I am so excited about Nikola Motor Company and the innovations rolling out. As the founder of the National Clean Air Green Tour, we are always looking for the most sustainable ways to travel on our 50,000 mile plus green tour every year. In the past, we have used bio-diesel and other ways to reduce our own footprint. As we roll out the 2020 National Clean Air Green Tour to over 60 cities and 40 states, I could see having the Nikola Two on the tour for our solar-powered marketing displays.

Recently Nikola Motor Company announced a line-up of all-electric and hydrogen fuel cell-powered vehicles.
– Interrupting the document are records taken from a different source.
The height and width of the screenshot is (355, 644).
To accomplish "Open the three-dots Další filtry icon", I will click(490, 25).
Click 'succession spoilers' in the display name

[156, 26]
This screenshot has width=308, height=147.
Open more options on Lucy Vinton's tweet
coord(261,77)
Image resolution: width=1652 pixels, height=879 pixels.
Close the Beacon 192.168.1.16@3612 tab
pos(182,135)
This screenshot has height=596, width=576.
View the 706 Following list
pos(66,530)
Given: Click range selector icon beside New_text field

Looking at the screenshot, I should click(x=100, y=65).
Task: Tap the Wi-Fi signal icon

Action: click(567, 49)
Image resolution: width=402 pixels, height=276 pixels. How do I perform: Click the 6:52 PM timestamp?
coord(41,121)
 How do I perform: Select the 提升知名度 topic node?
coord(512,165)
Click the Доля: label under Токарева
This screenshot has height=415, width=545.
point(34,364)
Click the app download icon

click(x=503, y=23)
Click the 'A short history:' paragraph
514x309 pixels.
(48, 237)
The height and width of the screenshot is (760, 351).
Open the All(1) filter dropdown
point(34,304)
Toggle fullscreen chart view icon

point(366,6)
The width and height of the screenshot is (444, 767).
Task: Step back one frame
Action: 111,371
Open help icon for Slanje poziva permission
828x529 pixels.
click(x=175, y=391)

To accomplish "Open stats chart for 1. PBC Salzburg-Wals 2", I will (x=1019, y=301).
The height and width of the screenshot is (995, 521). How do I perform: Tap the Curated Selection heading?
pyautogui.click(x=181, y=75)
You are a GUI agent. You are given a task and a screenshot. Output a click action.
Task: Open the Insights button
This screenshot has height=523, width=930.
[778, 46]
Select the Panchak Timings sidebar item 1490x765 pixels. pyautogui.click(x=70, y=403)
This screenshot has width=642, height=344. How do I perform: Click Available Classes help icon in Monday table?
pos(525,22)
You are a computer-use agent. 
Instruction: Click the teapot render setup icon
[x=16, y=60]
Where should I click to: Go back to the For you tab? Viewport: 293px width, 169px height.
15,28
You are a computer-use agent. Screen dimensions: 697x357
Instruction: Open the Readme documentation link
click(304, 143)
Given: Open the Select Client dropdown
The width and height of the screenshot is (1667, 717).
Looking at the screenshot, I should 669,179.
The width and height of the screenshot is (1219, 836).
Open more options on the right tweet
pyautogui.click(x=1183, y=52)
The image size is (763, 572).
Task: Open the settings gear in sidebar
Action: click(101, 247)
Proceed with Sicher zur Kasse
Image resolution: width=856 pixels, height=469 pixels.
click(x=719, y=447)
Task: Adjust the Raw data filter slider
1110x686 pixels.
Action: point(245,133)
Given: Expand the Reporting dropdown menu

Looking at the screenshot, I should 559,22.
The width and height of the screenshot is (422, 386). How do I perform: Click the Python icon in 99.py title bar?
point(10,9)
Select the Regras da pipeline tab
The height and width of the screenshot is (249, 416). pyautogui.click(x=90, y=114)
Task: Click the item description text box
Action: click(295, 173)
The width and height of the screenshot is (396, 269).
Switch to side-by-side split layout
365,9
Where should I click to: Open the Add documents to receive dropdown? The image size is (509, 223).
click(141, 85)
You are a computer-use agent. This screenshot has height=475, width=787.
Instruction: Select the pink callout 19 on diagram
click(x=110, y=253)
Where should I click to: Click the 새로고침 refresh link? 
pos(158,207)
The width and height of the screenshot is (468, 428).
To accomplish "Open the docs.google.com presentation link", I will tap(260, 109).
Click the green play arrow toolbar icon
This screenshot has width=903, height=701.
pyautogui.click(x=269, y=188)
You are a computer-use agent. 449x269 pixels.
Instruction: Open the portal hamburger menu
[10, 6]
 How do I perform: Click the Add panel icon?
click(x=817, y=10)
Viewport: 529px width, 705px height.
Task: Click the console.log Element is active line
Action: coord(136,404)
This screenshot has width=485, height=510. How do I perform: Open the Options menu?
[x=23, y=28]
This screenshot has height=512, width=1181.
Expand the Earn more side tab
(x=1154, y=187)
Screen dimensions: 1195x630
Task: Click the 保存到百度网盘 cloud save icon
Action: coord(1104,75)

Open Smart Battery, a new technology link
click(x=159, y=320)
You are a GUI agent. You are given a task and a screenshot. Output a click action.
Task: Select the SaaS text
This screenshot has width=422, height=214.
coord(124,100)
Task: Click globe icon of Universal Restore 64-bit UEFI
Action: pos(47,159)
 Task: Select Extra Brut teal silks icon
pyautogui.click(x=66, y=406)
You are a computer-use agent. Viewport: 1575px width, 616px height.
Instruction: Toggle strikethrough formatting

Although Nikola is in testing with an unproven truck, Anheuser-Busch recently ordered about 14,000 of these new trucks to add to their fleet.

The Nikola vehicles feature two large commercial trucks: the Nikola Two and the Nikola Tre (for European markets), as well as a Utility Task Vehicle (UTV) for off-roading, a military-grade UTV, and a previously unannounced jet ski.

Nikola CEO Trevor Milton, a college dropout from Utah who is pushing to raise at least $1 billion to put hydrogen trucks on the road, is a billionaire thanks to the latest investment that valued his Nikola Motor Co. at around $3 billion.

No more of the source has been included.